> _READING TEXT_
[Start of section]

Herein, we present long-term efficacy and safety data from a prospective phase 2 study of PEG-IFN-α-2a in 83 patients with advanced essential thrombocythemia and polycythemia vera after a median follow-up of 7 years, nearly twice as long as in previously reported studies.
Methods
Patient Selection
This is an ad hoc analysis of data from a prospective, open-label, single-center, phase 2 trial of PEG-IFN-α-2a in patients with essential thrombocythemia and polycythemia vera.11,12. Patients older than 18 years with either newly diagnosed or previously treated essential thrombocythemia or polycythemia vera according to the 2005 Polycythemia Vera Study Group criteria were eligble to enroll. Additional inclusion criteria included Eastern Cooperative Group Oncology status ≤ 2; adequate liver (total bilirubin ≤ 2.0 mg/dl) and renal function (serum creatinine ≤ 2.0 mg/dl); and normal cardiac function. Patients must have been off chemotherapy for at least one week prior to enrollment, but could be receiving hydroxyurea or anagrelide for up to 1 month after study entry. A washout period of one month was required for patients treated with continuous or chronic high doses of steroid. Exclusion criteria included pregnant or lactating women; history of another malignancy unless disease free for > 3 years); ischemic retinopathy; severe cardiac disease; history of medically significant psychiatric disease if not controlled, especially endogenous depression; a seizure disorder requiring anticonvulsant therapy; known infection with hepatitis B or C or HIV or other active systemic infection; renal disease requiring hemodialysis; or known autoimmune disease (except rheumatoid arthritis). All patients provided written informed consent. This study was approved by the Institutional Review Board at The University of Texas MD Anderson Cancer Center and conducted in accordance with the Declaration of Helsinki.

[End of section]

> _EXTRACTED INFORMATION_
[Start of section]

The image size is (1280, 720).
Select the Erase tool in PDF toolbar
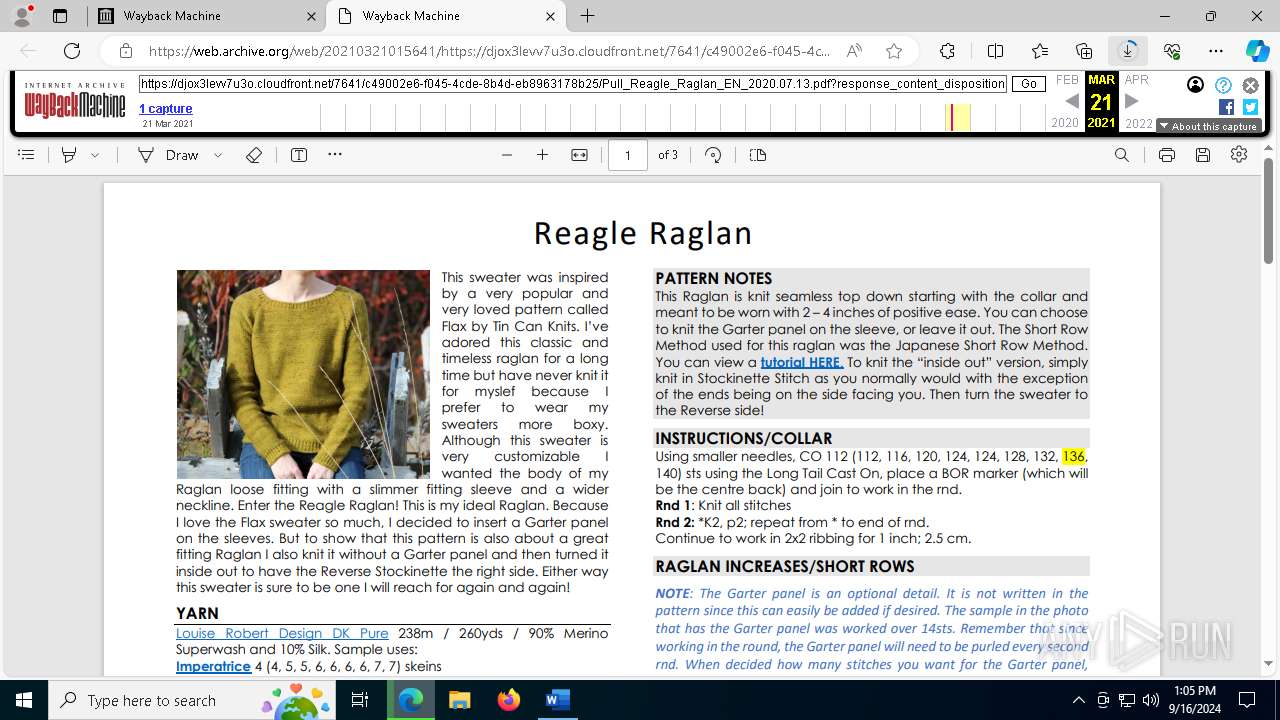(254, 155)
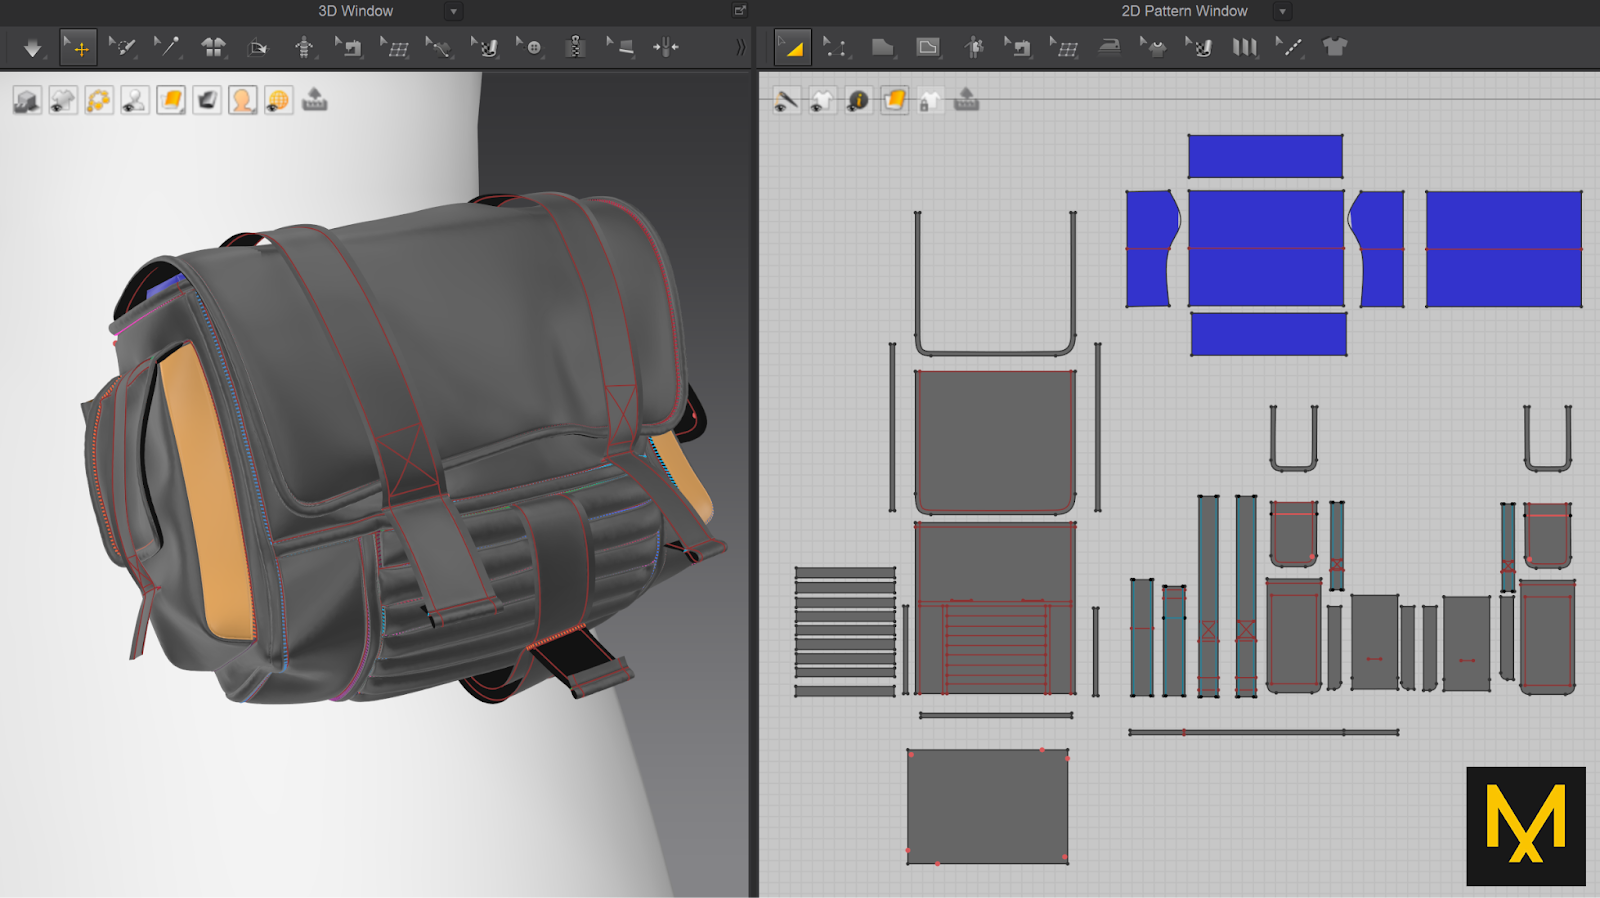Click the Simulate down-arrow tool
This screenshot has width=1600, height=898.
click(x=32, y=47)
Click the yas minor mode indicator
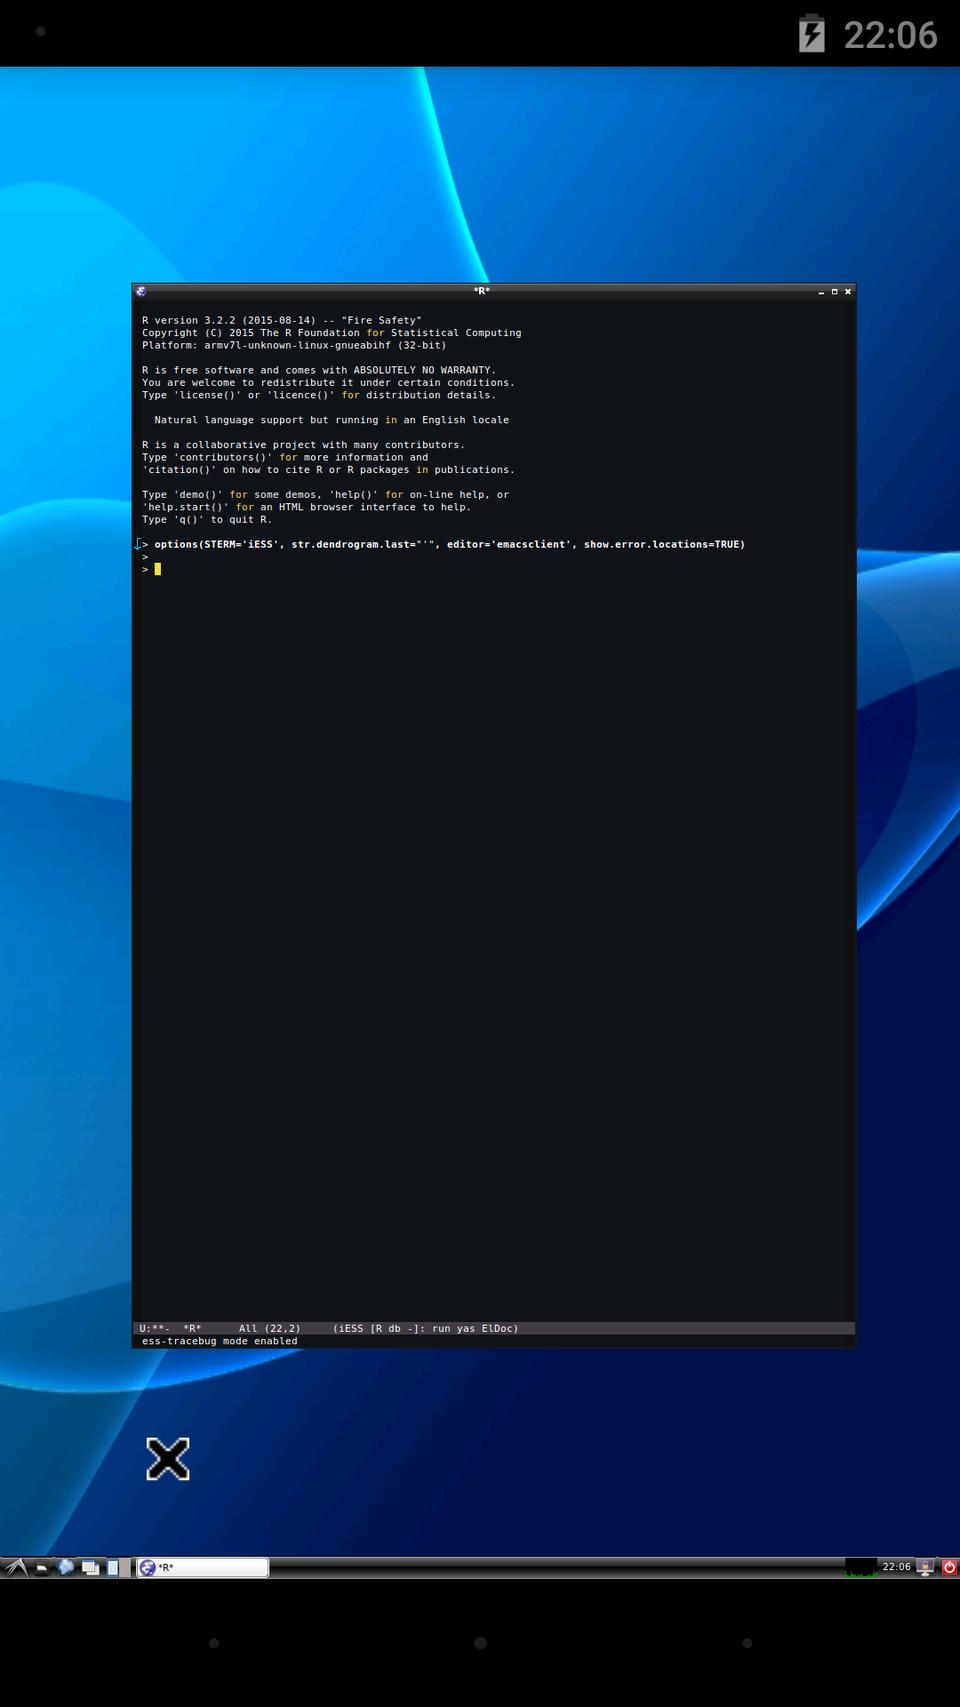960x1707 pixels. point(466,1328)
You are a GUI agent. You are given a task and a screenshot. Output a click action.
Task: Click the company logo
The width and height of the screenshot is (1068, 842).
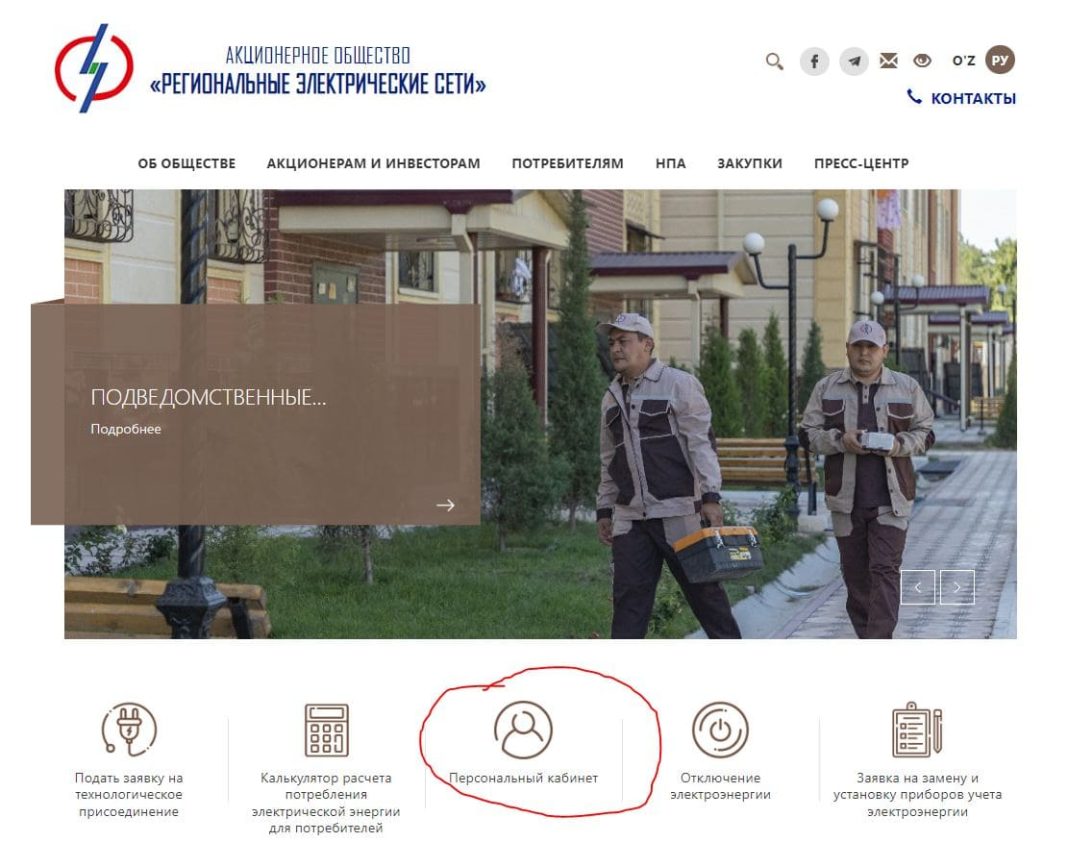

[End of section]

> _INSTRUCTIONS TO FOLLOW_
Rewrite the PEG-IFN-α-2a study text from "Herein, we present" to "previously reported studies.", putting "late-stage" in place of "advanced". Rely on the text alone; the items play no part.

> _THE ANSWER_
Herein, we present long-term efficacy and safety data from a prospective phase 2 study of PEG-IFN-α-2a in 83 patients with late-stage essential thrombocythemia and polycythemia vera after a median follow-up of 7 years, nearly twice as long as in previously reported studies.